Kraemer’s material has a high amount of minus 200 mesh fines, and they needed to remove those fines to achieve the desired product spec.

“The McLanahan Ultra Sand Plant was able to process our material and get us to the numbers that we needed to satisfy our customer, Hoffman said.”

The McLanahan Ultra Sand Plant allowed Kraemer to double their production. However, the boost in production meant an increase in the minus 200 mesh material reporting to their settling ponds. They needed to find a way to reduce the footprint of their pond and to reduce the maintenance involved with the now-more-frequent pond cleanouts.

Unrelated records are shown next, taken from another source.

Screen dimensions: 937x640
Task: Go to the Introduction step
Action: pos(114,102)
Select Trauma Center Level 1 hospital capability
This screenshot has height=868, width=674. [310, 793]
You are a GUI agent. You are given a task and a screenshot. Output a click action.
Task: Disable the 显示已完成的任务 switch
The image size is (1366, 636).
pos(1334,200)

McLanahan supplied an Ultra Fines Recovery (UFR) System to remove the ultra-fine material from the wash plants’ waste streams ahead of Kraemer’s settling pond. The system consists of a 7,000-gallon Sump, 12x10 Pump with 300 horsepower motor, six 15” Hydrocyclones with 10-degree cones and a Dewatering Screen capable of dewatering the captured material to a drip-free product.

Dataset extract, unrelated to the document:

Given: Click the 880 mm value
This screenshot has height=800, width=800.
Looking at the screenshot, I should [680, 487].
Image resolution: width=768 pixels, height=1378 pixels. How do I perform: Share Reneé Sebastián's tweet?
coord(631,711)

The UFR’s Sump accepts all effluent streams from the plant via three individual slurry lines, which enter the sump and hit a dispersion plate to release any air bubbles. The waste slurry is then pumped up to a bank of Hydrocyclones, which remove the plus 400 mesh material and discharge it onto the Dewatering Screen. The Dewatering Screen removes excess moisture in the material, discharging a drip-free material that is conveyable, stackable and, in Kraemer’s case, saleable; Kraemer is able to sell the recovered material as an agricultural lime or animal bedding.

Fine material that passes through the Dewatering Screen with the water is returned to the Sump to mix with the incoming feed. The overflow from the Hydrocyclones containing the process liquid and minus 400 mesh material gravity flows to the existing tailings pond.

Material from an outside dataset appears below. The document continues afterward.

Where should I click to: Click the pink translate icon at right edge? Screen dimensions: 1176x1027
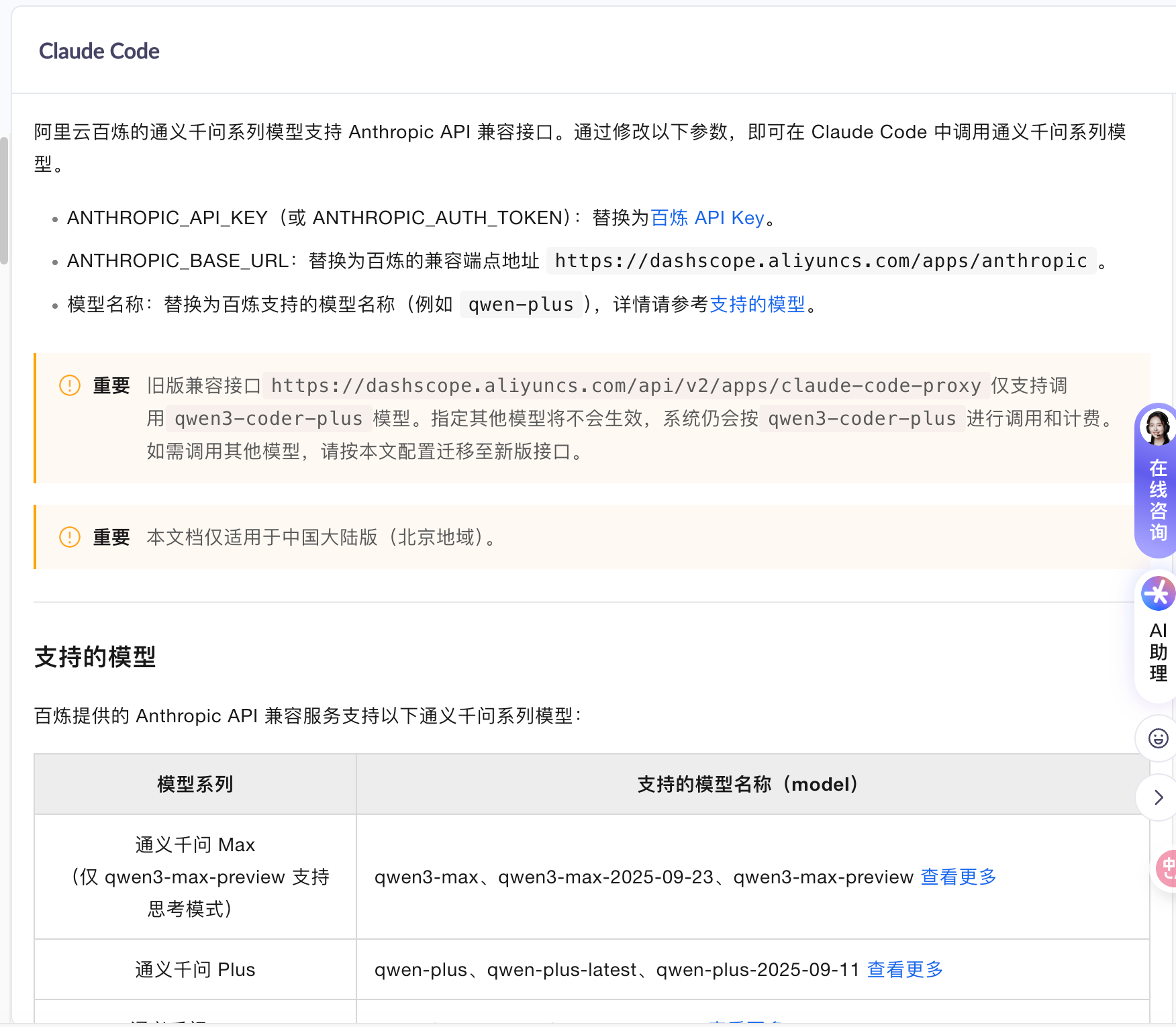coord(1167,869)
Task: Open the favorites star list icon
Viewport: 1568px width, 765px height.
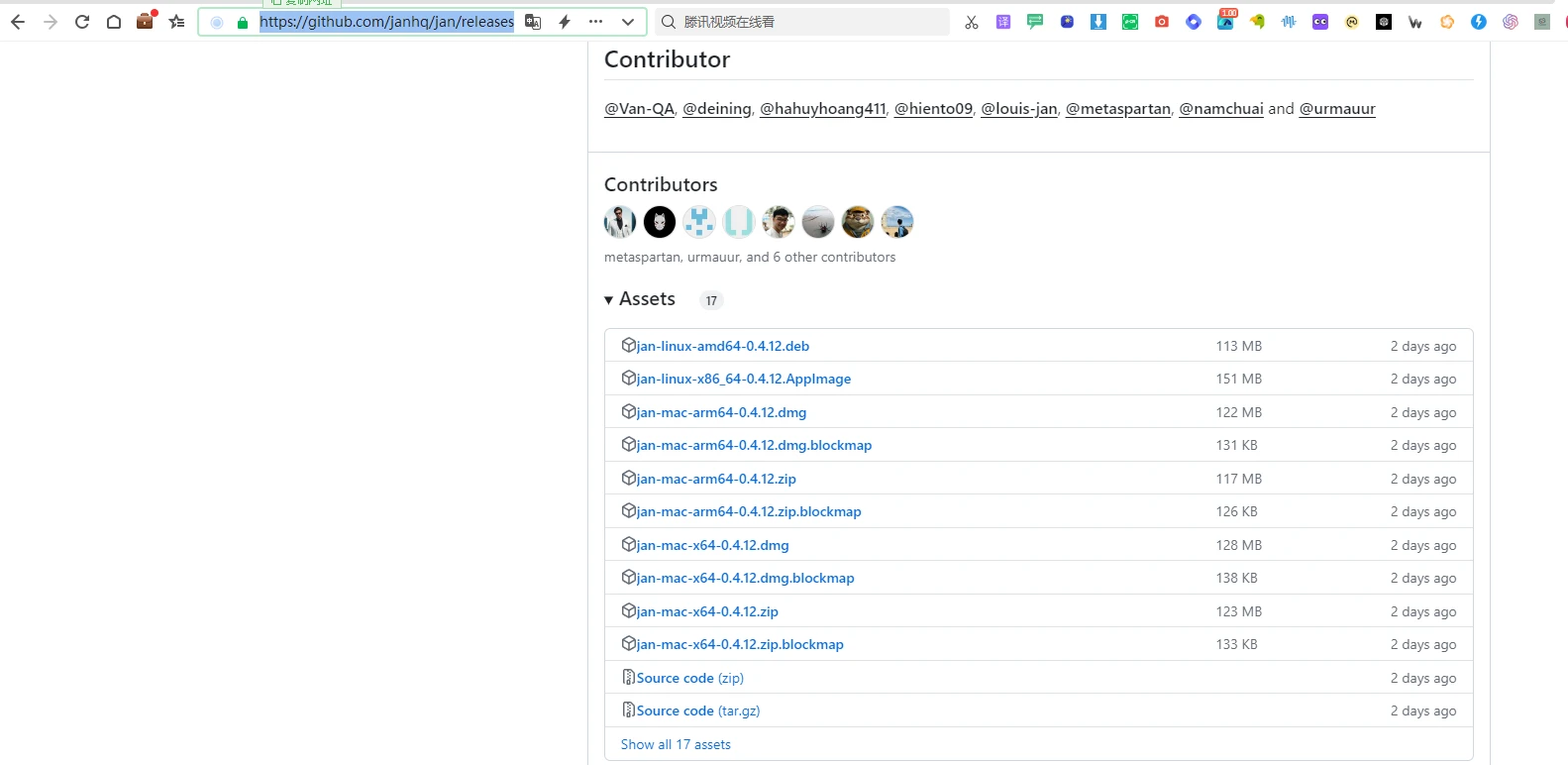Action: tap(177, 22)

The UFR System package also contained access stairs, walkways, handrails and kickplates for inspection and maintenance activities.

Hoffman said the installation of the UFR was straightforward, as it was “very user-friendly to put together” and that “the team at McLanahan was always there for support”.


Since installing the McLanahan UFR, Kraemer has indeed reduced the footprint of their settling pond by lessening the amount of solids reporting to the pond.

“The UFR was able to capture material so that our pond did not fill up as frequently as it did in the past, so we don’t have to spend time and money to capture that material back out of it,” said Hoffman.

Kraemer used to recover the material from their settling pond to sell as a byproduct, but it was a lengthy and involved process to do so. With the UFR, it is much simpler to create this agricultural lime material.

“In the past, we would recover the material out of the pond, but we would excavate it, haul it with haul trucks, let it dry, then we would haul it again, then we would screen it, then we would sell it,” Hoffman explained. “Now, we’ve skipped four of those processes.”

The UFR allows Kraemer to recover the material they sell as animal bedding and dewater it for stockpiling – all in one machine.

“Every year, we either had lifts or cleanouts or routine maintenance that was time and cost,” said Hoffman. “We have very minimal pond cleaning now, so it’s a big money-saver for us also. The McLanahan UFR has definitely simplified our waste handling and management.”

In terms of operation and upkeep, Hoffman said the UFR is easy to use and fairly simple to maintain.

“All in all, it’s the Cadillac of the industry,” Hoffman said.